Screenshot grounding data
=====

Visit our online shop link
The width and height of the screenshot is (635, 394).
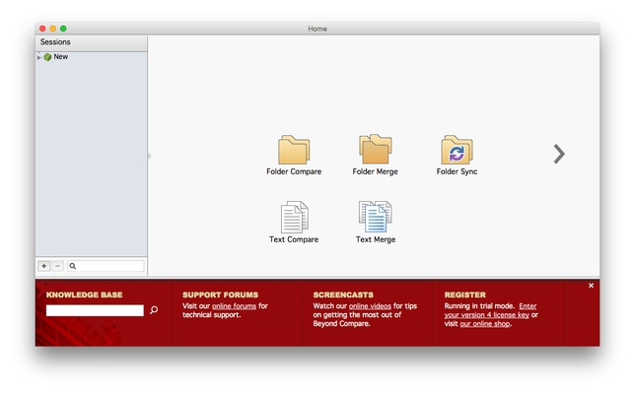tap(484, 323)
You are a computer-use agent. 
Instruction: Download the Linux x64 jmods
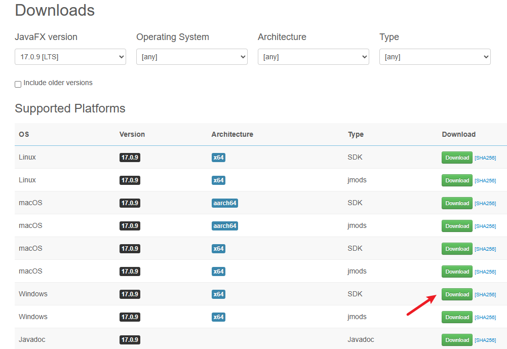[x=457, y=180]
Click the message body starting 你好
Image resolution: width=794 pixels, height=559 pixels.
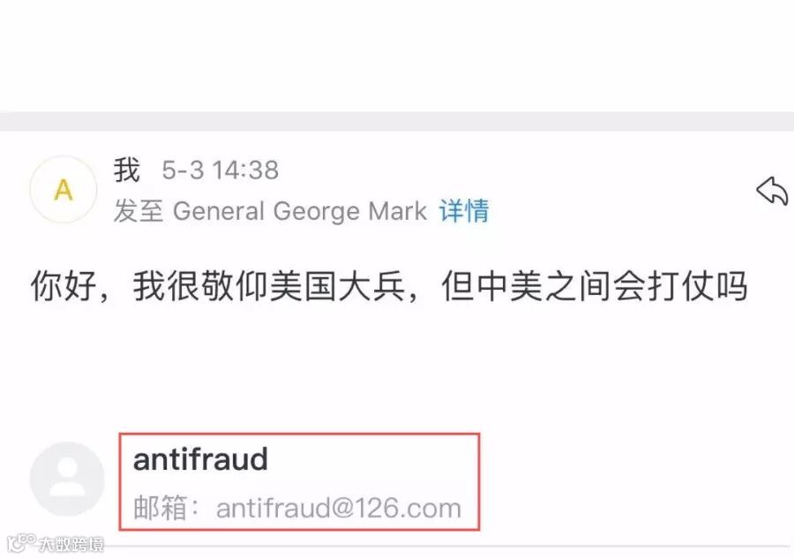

=====

• WHAT YOU NEED TO DO
A word-for-word copy of the entries is needed, with no pictures in it.

• RESPONSE TO THIS TASK
Visit our online shop link
The width and height of the screenshot is (635, 394).
tap(484, 323)
You are a computer-use agent. 
Instruction: Download the Linux x64 jmods
[x=457, y=180]
Click the message body starting 你好
Image resolution: width=794 pixels, height=559 pixels.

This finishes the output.